The play is performed in the prison’s theater, which is large and comfortable. Only the scenes literally on stage are shot in color. (Paolo Taviani has said that color is realistic; black-and-white is fantastic.) At the end, the dead Brutus is brought to his feet, and the audience cheers the cast. The actors cheer the audience. It is almost an impertinence to think that we understand the thoughts of these actors and those in the audience who are relatives and friends. But this is the intriguing privilege that the Taviani brothers have given us.
The Pirogue is the title of a memorable film from Senegal. (“Pirogue” is their name for a large open boat, capacity thirty, no covering, driven by an outboard engine.) Besides its intrinsic qualities, the film is a reminder of two general matters. First, countries not noted for film occasionally come up with skillfully made films—well directed and shot and edited and acted, implying a film culture there of which we know little. Second, directors these days seem to be using audience consciousness of film forms as part of their work. Recently a German film called Barbara used our knowledge of the thriller and the romance as part of its method. Here the director uses our experience of documentaries, particularly from Africa, as part of our engagement—and gradually to increase our admiration. Who could have thought these men were acting? Yet how could a documentary camera happen to be there at so many right moments?
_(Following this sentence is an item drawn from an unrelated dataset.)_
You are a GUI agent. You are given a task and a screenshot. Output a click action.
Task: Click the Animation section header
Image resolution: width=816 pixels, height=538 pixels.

In this, his third feature, the director Moussa Touré turns to a punishing practice that has been going on for years. Conditions are tough in their country and in those nearby, so men have been trying to emigrate to the Old World, Spain particularly. They can’t afford regular passage, so they pay less for the trip northward by sea in a pirogue. Every year many of these boats are lost and passengers with them. Senegalese boat owners continue to sell passage profitably, and desperate men pay for it, danger and all.
Touré wants us first to know something about these people. We begin at some sort of celebration in a town. Before a pleased and gesticulating crowd, powerful men are dancing, wrestling, singing. Through the men’s bodies and pride, we see that we are joining a ceremony of tradition. We then meet Baye Laye, a young fisherman who has been asked to pilot a pirogue to Spain. He has declined. We accompany him to his home. He has a wife and son who need support. In time he accepts.
The trip is both harrowing and familiar. The wagon train in Utah and the patrol in the Sahara are stories we know, and this one is not vastly different. The difference is in Touré s concern to tell us more about his people. Quarrels, even fights occur and are quelled usually by emphasis on their general condition. A stowaway is discovered, a young woman, and the quality of these men is further drawn by the approach of only one man with a very gentle sexual offer. Small Senegalese characteristics are pointed out. A speaks to B, and when A leaves, B looks at C, his look connoting a patch of dialogue.
Horrors occur. They pass another pirogue, stalled for days, whose people plead for help. Baye sails on, his fuel and capacity already strained. A few of the men from the other boat dive overboard and swim to Baye’s boat, where they are indeed cared for. Some of his passengers sicken and die. One attempts suicide. At last a fierce rainstorm kills both of their outboards. They have to make for shore: never visible, wherever it may be. Just then a helicopter from the Spanish Red Cross spots them, and the survivors are saved. The finish is brief and bitter.
The camera work by Thomas Letellier is both intimately fine and breathtaking. The cast, headed by Souleymane Seye Ndiaye as Baye, seems intent on telling the truth. The pirogue practice may still be going on, but at least Touré has done his job and has made a strong film in doing it.